Project Name - VisionGen


🎯 This project generates captions for images and videos using a vision-language model (BLIP), and converts them into speech using gTTS — creating a multi-sensory AI experience.


In [None]:
!pip install transformers accelerate torchvision opencv-python pyttsx3 sentencepiece


In [None]:
from transformers import BlipProcessor, BlipForConditionalGeneration
from PIL import Image
import torch
from google.colab import files
import cv2
import matplotlib.pyplot as plt

# Load the processor and model
processor = BlipProcessor.from_pretrained("Salesforce/blip-image-captioning-base")
model = BlipForConditionalGeneration.from_pretrained("Salesforce/blip-image-captioning-base").to("cuda" if torch.cuda.is_available() else "cpu")


In [None]:
# Image upload - Captioning
print("📷 Upload an image file")
uploaded_img = files.upload()
img_path = next(iter(uploaded_img))
image = Image.open(img_path).convert('RGB')

inputs = processor(images=image, return_tensors="pt").to(model.device)

out = model.generate(**inputs)
caption = processor.decode(out[0], skip_special_tokens=True)

print(f"\n🖼️ Image Caption: {caption}")


In [None]:
# Video uploading
print("\n🎬 Upload a video file")
uploaded_vid = files.upload()
vid_path = next(iter(uploaded_vid))

cap = cv2.VideoCapture(vid_path)

In [None]:
# Extract Frames
frames = []
while True:
    ret, frame = cap.read()
    if not ret:
        break
    frames.append(frame)
cap.release()
print(f"\n📹 Extracted {len(frames)} frames from the video.")

In [None]:
captions = []

# Caption every 5th frame
for i in range(0, len(frames), 5):
    img = Image.fromarray(cv2.cvtColor(frames[i], cv2.COLOR_BGR2RGB))
    inputs = processor(images=img, return_tensors="pt").to(model.device)

    # Beam search for better results
    out = model.generate(**inputs, num_beams=5, max_length=50, early_stopping=True)
    caption = processor.decode(out[0], skip_special_tokens=True)

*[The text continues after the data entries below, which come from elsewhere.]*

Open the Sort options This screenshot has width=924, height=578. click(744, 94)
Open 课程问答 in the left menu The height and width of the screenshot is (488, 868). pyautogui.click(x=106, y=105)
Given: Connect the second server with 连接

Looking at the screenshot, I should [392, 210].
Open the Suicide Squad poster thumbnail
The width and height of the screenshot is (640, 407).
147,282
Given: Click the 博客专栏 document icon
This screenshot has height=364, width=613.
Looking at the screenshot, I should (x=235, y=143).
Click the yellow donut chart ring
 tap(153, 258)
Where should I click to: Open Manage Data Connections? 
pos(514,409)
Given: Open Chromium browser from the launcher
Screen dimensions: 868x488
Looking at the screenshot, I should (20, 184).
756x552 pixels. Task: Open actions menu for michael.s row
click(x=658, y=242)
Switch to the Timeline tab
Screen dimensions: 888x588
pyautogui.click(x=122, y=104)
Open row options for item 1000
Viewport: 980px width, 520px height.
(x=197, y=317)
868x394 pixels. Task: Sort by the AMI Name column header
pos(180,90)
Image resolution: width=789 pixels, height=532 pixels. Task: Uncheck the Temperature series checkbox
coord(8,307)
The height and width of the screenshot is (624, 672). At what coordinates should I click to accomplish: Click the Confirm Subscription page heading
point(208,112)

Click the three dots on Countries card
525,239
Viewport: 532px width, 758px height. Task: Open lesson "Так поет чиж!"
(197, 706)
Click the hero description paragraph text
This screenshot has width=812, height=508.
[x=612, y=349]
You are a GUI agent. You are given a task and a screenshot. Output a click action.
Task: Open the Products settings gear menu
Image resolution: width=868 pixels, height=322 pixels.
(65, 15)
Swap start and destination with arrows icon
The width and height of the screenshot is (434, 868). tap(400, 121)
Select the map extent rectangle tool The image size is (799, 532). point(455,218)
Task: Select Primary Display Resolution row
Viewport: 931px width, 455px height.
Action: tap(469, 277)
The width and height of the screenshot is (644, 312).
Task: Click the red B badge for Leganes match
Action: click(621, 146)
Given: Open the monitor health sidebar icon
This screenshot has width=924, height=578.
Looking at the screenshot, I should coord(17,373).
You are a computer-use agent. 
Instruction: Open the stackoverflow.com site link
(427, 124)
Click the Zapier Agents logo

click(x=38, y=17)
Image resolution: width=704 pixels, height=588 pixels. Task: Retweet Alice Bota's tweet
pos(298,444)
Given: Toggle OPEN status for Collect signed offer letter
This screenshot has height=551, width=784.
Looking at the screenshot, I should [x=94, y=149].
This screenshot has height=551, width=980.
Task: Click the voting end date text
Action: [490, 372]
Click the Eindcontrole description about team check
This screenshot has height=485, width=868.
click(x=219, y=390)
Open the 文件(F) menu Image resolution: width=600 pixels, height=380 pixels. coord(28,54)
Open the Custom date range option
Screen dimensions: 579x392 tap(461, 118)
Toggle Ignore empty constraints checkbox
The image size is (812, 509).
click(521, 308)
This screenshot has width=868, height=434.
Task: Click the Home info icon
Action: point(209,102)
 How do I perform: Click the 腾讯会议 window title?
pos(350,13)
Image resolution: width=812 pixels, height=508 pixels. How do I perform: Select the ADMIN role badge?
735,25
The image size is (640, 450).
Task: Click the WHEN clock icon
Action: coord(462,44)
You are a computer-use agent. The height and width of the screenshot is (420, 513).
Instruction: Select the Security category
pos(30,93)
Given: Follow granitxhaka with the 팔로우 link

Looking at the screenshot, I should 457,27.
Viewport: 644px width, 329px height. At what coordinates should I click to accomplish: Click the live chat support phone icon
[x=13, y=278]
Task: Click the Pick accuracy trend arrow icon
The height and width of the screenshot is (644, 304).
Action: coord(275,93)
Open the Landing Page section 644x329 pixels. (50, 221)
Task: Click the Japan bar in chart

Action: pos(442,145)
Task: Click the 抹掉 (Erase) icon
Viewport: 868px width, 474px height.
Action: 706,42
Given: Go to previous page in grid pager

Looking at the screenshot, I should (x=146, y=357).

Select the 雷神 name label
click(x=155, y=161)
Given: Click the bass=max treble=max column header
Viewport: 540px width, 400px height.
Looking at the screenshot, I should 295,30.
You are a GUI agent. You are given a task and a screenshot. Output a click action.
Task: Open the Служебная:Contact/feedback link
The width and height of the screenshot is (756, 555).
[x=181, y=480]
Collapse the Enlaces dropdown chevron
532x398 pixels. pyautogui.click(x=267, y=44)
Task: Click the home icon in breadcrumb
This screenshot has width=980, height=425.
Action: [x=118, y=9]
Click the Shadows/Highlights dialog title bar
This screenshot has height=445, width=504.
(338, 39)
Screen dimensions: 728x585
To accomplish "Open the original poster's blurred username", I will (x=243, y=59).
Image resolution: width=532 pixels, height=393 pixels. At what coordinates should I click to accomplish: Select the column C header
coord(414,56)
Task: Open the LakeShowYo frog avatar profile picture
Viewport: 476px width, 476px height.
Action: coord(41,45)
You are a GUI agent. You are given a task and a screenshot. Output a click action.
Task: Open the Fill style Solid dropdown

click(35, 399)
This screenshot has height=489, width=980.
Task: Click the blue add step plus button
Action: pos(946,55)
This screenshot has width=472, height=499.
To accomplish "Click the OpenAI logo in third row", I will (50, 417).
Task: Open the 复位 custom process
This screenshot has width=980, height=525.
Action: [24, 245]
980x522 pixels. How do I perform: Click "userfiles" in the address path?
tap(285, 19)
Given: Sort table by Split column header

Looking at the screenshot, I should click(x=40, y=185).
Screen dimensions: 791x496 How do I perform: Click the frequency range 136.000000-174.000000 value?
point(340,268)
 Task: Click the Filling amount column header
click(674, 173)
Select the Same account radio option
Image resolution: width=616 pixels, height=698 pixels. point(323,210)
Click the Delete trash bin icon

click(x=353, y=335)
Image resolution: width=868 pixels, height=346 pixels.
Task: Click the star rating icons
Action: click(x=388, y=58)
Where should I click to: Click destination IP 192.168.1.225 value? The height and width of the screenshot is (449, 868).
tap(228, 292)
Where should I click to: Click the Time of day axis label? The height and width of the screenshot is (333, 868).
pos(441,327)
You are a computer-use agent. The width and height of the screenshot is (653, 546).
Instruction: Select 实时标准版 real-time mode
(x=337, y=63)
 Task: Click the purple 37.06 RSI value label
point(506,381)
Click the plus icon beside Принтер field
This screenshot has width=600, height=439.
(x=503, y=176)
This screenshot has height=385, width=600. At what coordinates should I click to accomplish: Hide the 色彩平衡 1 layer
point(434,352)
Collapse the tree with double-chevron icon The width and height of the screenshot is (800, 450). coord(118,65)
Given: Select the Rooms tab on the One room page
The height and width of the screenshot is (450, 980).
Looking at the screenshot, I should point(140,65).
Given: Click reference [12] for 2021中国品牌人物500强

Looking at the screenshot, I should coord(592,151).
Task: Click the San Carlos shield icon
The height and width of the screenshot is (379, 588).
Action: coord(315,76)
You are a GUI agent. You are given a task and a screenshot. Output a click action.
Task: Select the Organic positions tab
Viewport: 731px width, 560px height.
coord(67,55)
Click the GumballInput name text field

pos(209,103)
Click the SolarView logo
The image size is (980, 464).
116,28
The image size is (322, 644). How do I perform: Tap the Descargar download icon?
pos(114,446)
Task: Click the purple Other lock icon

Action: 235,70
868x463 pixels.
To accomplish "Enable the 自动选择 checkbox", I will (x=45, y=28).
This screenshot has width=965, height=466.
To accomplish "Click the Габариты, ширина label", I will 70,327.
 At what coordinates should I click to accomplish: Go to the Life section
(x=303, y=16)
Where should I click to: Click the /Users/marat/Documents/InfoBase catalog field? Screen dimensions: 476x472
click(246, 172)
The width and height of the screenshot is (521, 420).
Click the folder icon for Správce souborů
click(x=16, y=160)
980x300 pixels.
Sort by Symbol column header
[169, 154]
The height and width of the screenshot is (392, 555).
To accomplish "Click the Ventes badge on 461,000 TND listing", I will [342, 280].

    captions.append((i, caption))
    print(f"🖼️ Frame {i}: {caption}")


In [None]:
with open("video_frame_captions.txt", "w") as f:
    for idx, cap in captions:
        f.write(f"Frame {idx}: {cap}\n")

print("\n✅ Captions saved to video_frame_captions.txt")


In [None]:
files.download("video_frame_captions.txt")


In [None]:
!pip install gTTS


In [None]:
from gtts import gTTS
from IPython.display import Audio

caption_text = "A dog playing with a ball in the garden."  # Replace with your caption
tts = gTTS(text=caption_text, lang='en')
tts.save("caption_audio.mp3")

# Play audio in notebook
Audio("caption_audio.mp3")


In [None]:
for i, cap in captions:
    print(f"🖼️ Frame {i}: {cap}")

    tts = gTTS(text=cap, lang='en')
    filename = f"frame_{i}_audio.mp3"
    tts.save(filename)

    display(Audio(filename))


In [None]:
Audio("caption_audio.mp3", autoplay=True)


In [None]:
with open("all_captions.txt", "w") as f:
    for i, cap in captions:
        f.write(f"Frame {i}: {cap}\n")

from google.colab import files
files.download("all_captions.txt")